Meta expressed its pleasure by receiving positive feedback from users who have shared their experience of using Imagine with AI and crafting fun and creative content in chats. In their official announcement, they declared that they are expanding access to Imagine outside of the chat, making it available in the United States through Imagine.meta.com.
This platform is specially designed for creative enthusiasts and lets them create the image by using the technology from Emu, Meta foundation image model.
Just like a Stable Diffusion, DALL-E 3 and Medijourney, the Imagine with Meta AI platform that is trained on the visual data produced novel images. To utilize this, users are required to have a meta account, which can easily be imported from the existing Instagram and Facebook accounts.
Each generated image is 1280 by 1280 pixels in JPEG format that also contains the watermark of Imagine with AI, but it can easily be covered up by users. Meta plans to introduce the invisible watermark which is a digital watermark embedded in an image data and cannot be visible to the naked eye. This watermark will be impossible to cover up compared to the current ones.
Meta model demonstrates its proficiency in generating photo-realistic images but it still falls slightly short of the exceptional quality achieved by Midjourney. It is proficient in handling intricate prompts and surpasses the DALL-E capabilities.
Overall, Meta image generation capabilities seem to align with the industry average. It offers a competitive but not groundbreaking performance in the current landscape of AI-driven image generation.

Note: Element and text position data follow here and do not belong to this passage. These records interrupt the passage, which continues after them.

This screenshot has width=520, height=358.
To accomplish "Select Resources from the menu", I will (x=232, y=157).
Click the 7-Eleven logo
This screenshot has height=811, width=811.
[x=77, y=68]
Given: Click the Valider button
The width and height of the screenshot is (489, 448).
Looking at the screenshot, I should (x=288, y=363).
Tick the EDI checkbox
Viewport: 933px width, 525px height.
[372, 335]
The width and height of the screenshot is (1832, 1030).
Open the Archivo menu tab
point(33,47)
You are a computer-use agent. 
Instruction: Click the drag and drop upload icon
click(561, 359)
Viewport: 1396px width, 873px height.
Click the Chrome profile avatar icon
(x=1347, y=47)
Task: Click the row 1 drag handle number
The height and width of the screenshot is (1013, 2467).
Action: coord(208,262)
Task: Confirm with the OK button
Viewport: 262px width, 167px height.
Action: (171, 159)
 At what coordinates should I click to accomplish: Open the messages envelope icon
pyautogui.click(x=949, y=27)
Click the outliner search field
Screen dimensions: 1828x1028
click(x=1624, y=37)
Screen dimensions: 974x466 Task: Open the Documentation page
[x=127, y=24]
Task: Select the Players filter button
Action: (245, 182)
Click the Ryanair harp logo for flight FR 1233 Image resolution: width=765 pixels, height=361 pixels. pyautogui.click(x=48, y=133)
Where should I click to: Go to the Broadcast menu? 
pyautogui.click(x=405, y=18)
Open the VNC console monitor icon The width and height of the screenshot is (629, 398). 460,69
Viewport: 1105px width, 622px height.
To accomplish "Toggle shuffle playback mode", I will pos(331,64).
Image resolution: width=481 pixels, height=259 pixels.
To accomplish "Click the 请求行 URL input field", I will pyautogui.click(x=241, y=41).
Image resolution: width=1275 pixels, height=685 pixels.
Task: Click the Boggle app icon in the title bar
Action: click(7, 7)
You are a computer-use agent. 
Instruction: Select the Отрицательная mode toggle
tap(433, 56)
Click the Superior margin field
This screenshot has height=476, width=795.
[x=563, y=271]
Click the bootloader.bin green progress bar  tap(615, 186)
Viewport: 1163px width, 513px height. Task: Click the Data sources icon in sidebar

The latest evolution of AI stirs a commotion, and the obvious issue is that people who shared their art and photos online before the advent of AI will use their artwork to train the AI. Just because someone shares their photos on the internet doesn’t mean that they want their work to be used to train AI tools. This is an ongoing debate on getting permission to use art and written work for AI training among communities that also currently undergoing legal battles.